## Things to do
a - From the SNOMED CT substances text below, print the part that opens with the words containing "The grouper concepts" and closes with "a consistent hierarchy.".
b - Proceed with the SNOMED CT substances text below, writing on from its last sentence.

=== Extracted text ===

The current substances top level hierarchy includes a number of grouper concepts that are role or use case based. The proposal is to create a substances top level hierarchy as below.


The grouper concepts that are retained as top level substance concepts will need review of their descendants, but ultimately it should provide a consistent hierarchy.

There are similarities in the scope of "ISO 11238 Health informatics – Identification of medicinal products – Data Elements and Structures for the Unique Identification and Exchange of Regulated Information on Substances" and the SNOMED CT substances revision, since both consider a substance to be defined by properties such as molecular structure and not by how it is formulated or used.

IDMP groups substances as being one of five types of single substances:

  • (simple) chemical
  • protein/peptide
  • nucleic acid
  • polymer
  • structurally-diverse

or they are classified as a mixture. In IDMP the definition of a mixture is much broader that would be perceived by clinical users. IDMP defines starches as mixtures and also compounds such as isophane insulin and gentamicin sulfate as mixtures. This broad definition for mixtures would mean that many of the SNOMED CT substances would be classified as mixtures. These IDMP types are not represented in SNOMED CT since they are not mutually exclusive and are open to some interpretation. The IDMP documentation does provide guidance on the selection of the correct type for a substance but also acknowledges that a single substance may have two separate type definitions. In addition, the use of the word “mixture” in the substances hierarchy is to be discouraged, since as a general scope statement SNOMED CT does not include combination substances that are a mixture of more than one individual chemical even when the two exhibit a synergistic effect. E.g. tazobactam and piperacillin.

Changes to SNOMED CT concept model in the future to permit the use of concepts within the products hierarchy to model disorder and findings concepts means that these combined substances concepts will no longer be required and so will be inactivated at that time.

=== Data block ===

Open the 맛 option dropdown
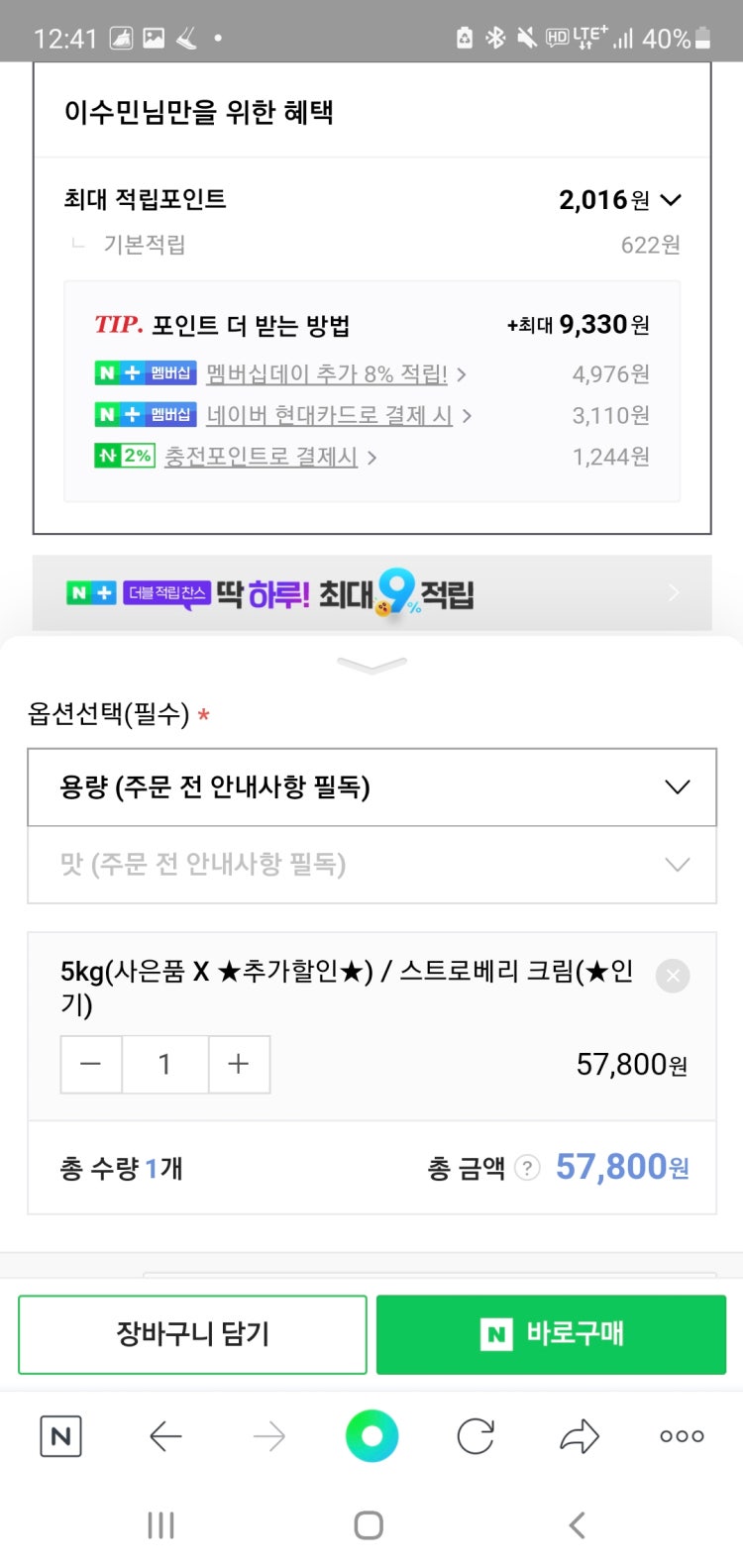The image size is (743, 1568). (372, 865)
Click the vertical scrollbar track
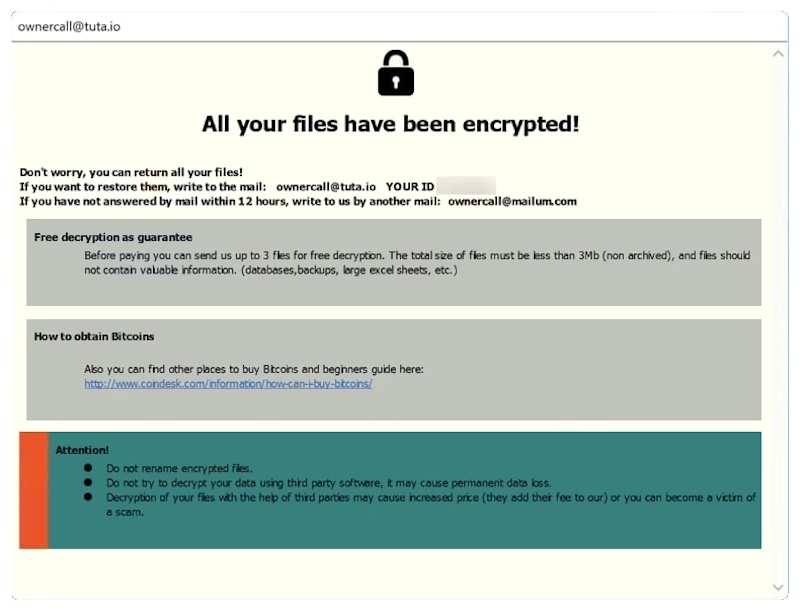Screen dimensions: 800x612 click(779, 320)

===

## Responses
a -
The grouper concepts that are retained as top level substance concepts will need review of their descendants, but ultimately it should provide a consistent hierarchy.

b -
Differences between SNOMED CT substances and IDMP Substances

  1. The scope of substances in SNOMED CT is broader than that of IDMP, since the definition of regulated products is not the only use case supported by the SNOMED CT substances hierarchy.
  2. IDMP classes are used to identify which features could/should be identified as defining. This is different from the SNOMED CT requirement to identify top level concepts to support a hierarchy that provides a logical structure for substance concepts.
  3. IDMP makes a distinction between Substance and the more closely defined Specified Substance. Substances are “any matter of defined composition that has discrete existence, whose origin may be biological, mineral or chemical".
    1. Specified Substances are "defined by groups of elements that describe multi-substance materials or specifies further information on substances relevant to the description of Medicinal Products". 
    2. Specified substances include mixture substances, substances defined by pharmacopoeial specification or substances where a particular manufacturing process is specified.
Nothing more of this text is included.